Infant feeding practices
Both key informants and FGD participants described early, but not exclusive, breastfeeding as the traditional newborn feeding practice in this community; women typically supplement breast milk with animal milk, water, and porridge. Commercial infant formula and bottles are generally not used or available. Prior to arriving in the camps (within the last 4 years), the norm was to discard the colostrum. As one TBA in Yusuf Batil camp explained, “In Blue Nile [source location] we wouldn’t breastfeed the baby until it reaches one week of age, and give water and porridge until then.”
Mothers and grandmothers described how their understanding of infant feeding practices have changed considerably since arrival in the camps as a result of health promotion messages. Colostrum is increasingly recognized to be healthy and both grandmothers and mothers in FGDs stated that they now wait until 6 months before introducing solid foods.
Umbilical cord and thermal care
The most common method of newborn umbilical cord care is burning the seed of the Lalobe tree then grinding it, mixing the resultant charcoal with sesame oil, and applying the mixture to the umbilicus. Health workers appear to give little advice to families on how to care for the umbilicus at home.
Mothers and grandmothers expressed a good understanding and appreciation for thermal care practices in the newborn period and described keeping the baby well wrapped, using warm water to wash the baby, and keeping the newborn close to the mother at all times. Although extended skin-to-skin (Kangaroo Mother Care or KMC) for premature babies was initially unfamiliar to community members, word-of-mouth and observation of the practice in the postnatal ward in Doro camp has increased its acceptability among community members.

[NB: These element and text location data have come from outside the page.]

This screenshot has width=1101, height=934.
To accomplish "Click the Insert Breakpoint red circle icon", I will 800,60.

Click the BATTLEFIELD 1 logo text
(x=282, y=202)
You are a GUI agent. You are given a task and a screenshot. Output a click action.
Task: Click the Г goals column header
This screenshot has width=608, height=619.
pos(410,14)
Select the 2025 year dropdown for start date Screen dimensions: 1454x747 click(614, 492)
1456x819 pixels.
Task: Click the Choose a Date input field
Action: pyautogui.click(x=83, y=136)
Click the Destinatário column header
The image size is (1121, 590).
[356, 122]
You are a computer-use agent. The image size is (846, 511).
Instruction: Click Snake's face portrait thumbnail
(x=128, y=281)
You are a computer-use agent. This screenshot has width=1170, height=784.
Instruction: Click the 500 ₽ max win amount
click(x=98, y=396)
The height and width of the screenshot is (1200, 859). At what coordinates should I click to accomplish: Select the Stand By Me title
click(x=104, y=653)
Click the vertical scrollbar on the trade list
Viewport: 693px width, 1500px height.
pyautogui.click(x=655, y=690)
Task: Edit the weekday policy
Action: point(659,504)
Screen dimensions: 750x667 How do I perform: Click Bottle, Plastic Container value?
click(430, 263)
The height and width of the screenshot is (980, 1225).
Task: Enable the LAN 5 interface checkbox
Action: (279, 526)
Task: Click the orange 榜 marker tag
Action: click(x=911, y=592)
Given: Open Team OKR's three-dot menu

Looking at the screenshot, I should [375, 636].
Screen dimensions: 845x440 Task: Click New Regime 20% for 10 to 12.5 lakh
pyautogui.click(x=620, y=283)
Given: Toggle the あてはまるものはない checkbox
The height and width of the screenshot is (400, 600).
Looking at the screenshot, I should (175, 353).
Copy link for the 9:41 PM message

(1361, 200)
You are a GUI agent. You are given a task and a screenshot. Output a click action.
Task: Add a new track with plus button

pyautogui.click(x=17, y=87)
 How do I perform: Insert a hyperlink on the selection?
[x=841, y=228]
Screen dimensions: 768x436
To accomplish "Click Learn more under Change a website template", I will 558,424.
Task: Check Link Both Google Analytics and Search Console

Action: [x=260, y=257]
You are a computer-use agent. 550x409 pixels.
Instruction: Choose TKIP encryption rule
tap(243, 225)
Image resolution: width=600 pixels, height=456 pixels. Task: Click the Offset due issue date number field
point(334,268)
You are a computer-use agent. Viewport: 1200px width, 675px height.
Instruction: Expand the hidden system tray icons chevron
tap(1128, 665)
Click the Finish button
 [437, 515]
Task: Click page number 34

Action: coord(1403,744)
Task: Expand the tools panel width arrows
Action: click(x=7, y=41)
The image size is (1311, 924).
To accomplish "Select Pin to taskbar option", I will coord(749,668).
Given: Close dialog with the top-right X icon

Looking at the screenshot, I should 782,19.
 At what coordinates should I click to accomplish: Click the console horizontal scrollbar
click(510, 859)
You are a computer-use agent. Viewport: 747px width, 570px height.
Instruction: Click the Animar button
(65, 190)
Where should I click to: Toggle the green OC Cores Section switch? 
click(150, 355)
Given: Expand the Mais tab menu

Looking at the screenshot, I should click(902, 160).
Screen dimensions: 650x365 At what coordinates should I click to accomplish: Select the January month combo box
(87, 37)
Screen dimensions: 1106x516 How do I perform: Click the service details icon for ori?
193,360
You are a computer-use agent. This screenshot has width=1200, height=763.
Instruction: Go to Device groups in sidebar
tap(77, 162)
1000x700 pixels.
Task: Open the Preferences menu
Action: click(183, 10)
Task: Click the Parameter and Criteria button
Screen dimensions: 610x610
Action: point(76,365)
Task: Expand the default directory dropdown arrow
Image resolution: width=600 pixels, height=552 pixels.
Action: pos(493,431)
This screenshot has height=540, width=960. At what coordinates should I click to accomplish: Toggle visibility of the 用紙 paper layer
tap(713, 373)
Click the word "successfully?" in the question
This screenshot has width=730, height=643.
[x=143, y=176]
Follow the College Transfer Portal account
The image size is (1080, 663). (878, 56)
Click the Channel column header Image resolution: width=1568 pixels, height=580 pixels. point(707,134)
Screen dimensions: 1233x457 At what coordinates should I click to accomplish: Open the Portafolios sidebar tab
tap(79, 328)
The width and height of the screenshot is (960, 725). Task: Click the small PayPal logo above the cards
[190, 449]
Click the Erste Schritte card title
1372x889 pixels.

As one mother described, “If the baby is born in the seventh month, put the baby between your breasts so it can get warm. [The NGO] will give you blankets to cover you.”
There were no specific cultural barriers raised to the practice of KMC by community members. Potential barriers raised by health workers include fatigue or illness of the mother, lack of understanding of the method, and lack of private space in facilities.
Care-seeking and traditional medicines
Women generally follow the traditional practice of 40 days of rest in the home following delivery, during which time women are able to recuperate from the birth, bond with the baby, and receive help with newborn care from elder female family members. Community members also described a tradition of a three-month home confinement for premature babies. Women do not perceive the preventative care offered as part of routine postnatal care (PNC) as a priority. However, curative health services are well regarded in the camps and participants noted the kindness of doctors and their good skills and knowledge. Long waiting times due to overcrowding and dissatisfaction with the medications were the main deterrents to clinic care. While the health clinic was the first choice of care provider for a sick newborn, grandmothers continue to prefer the care of traditional healers. Both key informant and FGD participants report that traditional medicines are commonly used in routine home care of the newborn. In addition to using the charred Lalobe seed for umbilical care, a variety of local seeds and roots are used for newborn illnesses such as diarrhoea (Nabak tree roots or Kirua bush roots pounded and mixed with water to form a paste for ingestion), malaria (Ceremarium tree seeds), and fever (topical application of Kamun seeds in oil). A cloth bracelet filled with Kamun (cumin) seeds may also be tied around the baby’s wrist to be sucked upon. Another traditional practice described includes feeding soil from an ancestor’s grave to the baby to prevent diarrhoea. Similarly, when moving to a new place, parents feed the baby a small amount of dirt from the ground of the new location to prevent diarrhoea.